- Portrait of Bud Wolfe
- Nickname: Bud
- Born: 12 January 1918
- Died: 28 January 1994 (aged 76)
- Allegiance: United Kingdom United States
- Branch: Royal Air Force United States Army Air Forces United States Air Force
- Rank: Lieutenant colonel
- Conflicts: World War II Korean War Vietnam War

= Bud Wolfe =

American spitfire pilot (1918–1994)

Roland "Bud" Wolfe (January 12, 1918 – January 28, 1994), was an American pilot who parachuted from an RAF Spitfire plane into a peat bog on the Inishowen peninsula in County Donegal, Ireland, on 30 November 1941. The incident initiated a diplomatic row between Britain and Ireland.

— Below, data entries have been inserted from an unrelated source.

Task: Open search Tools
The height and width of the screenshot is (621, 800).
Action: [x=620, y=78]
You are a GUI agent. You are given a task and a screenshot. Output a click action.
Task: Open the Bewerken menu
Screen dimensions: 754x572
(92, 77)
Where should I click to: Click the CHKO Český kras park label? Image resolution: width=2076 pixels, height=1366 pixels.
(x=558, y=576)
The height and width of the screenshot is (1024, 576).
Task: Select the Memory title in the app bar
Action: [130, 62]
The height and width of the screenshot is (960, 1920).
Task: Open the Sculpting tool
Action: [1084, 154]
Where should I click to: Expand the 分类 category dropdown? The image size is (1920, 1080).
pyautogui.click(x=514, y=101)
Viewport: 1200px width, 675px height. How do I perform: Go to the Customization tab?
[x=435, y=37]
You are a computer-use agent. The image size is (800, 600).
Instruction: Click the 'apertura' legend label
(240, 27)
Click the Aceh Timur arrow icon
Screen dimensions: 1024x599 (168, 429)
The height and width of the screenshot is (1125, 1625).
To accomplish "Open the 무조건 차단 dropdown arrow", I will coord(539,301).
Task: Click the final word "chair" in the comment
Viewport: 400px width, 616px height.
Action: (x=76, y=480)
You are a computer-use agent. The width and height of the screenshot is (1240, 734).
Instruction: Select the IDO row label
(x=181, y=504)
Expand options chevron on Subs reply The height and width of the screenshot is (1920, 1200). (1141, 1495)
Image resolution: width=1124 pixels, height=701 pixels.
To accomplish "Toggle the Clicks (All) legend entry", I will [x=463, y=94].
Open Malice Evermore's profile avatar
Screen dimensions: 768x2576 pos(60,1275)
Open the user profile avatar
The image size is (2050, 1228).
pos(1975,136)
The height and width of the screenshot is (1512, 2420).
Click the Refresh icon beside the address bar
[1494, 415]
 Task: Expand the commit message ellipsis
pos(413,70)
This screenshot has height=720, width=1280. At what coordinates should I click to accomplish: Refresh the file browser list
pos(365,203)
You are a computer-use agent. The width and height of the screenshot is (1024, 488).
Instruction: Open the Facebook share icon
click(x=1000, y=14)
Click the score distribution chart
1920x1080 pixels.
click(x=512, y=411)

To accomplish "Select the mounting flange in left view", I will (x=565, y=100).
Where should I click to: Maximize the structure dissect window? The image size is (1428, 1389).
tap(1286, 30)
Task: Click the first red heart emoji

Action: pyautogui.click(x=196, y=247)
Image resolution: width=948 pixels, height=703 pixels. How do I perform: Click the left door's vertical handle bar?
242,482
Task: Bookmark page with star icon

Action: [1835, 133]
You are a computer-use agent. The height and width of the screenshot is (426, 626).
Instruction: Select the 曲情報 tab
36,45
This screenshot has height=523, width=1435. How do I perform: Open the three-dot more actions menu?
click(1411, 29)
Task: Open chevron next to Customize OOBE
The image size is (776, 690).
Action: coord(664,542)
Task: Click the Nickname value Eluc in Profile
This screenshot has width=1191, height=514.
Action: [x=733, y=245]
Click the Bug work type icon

The 23-year-old, a member of No. 133 Squadron RAF, originally from Nebraska, was on convoy patrol when his engine overheated, eight miles from his RAF station at Eglinton – now the City of Derry Airport. Realising he would certainly crash, he radioed back to his station with a last message: "I'm going over the side." He then pushed back the Spitfire's canopy, released his safety harnesses, jumped out of the plane, and parachuted down, landing in a peat bog on Irish soil.

The plane penetrated deep into the peat when it crashed. Seventy years later in 2011, historians Jonny McNee, Steve Vissard, Jeff Careless and Gareth Jones began searching for the missing Spitfire, following numerous failed attempts by others, in June 2011 they discovered the wreckage near Moneydarragh, Co Donegal with the aid of specialist detecting equipment. The team of archaeologists, also found the plane's six Browning .303 machine guns and about a thousand rounds of ammunition buried 15 feet deep.

Because he joined the British war effort while the US was still neutral, he was stripped of his US citizenship. The RAF pilot was interned at the Curragh army camp in the neutral state of Ireland. On 13 December 1941, he walked out of camp, caught the train from Dublin to Belfast and was back at RAF Station Eglinton within hours. He was subsequently arrested and held for two more years while the authorities in the UK and Ireland debated how to handle his escape. In 1943 he escaped again and this time was sent to the United States Army Air Forces (USAAF) where he served for the rest of the war.

He later served as a pilot in Korea and Vietnam, and died in Florida in 1994. He retired as a lieutenant colonel, with 12,000 flying hours logged and approximately 900 combat missions to his credit in all three wars.

The dig was filmed by Derry-based TV company 360 Productions for a BBC series on military archaeology, and the Spitfire plane is preserved at the Tower Museum in Derry. The machine guns recovered were found to be in relatively good condition and one was actually fired.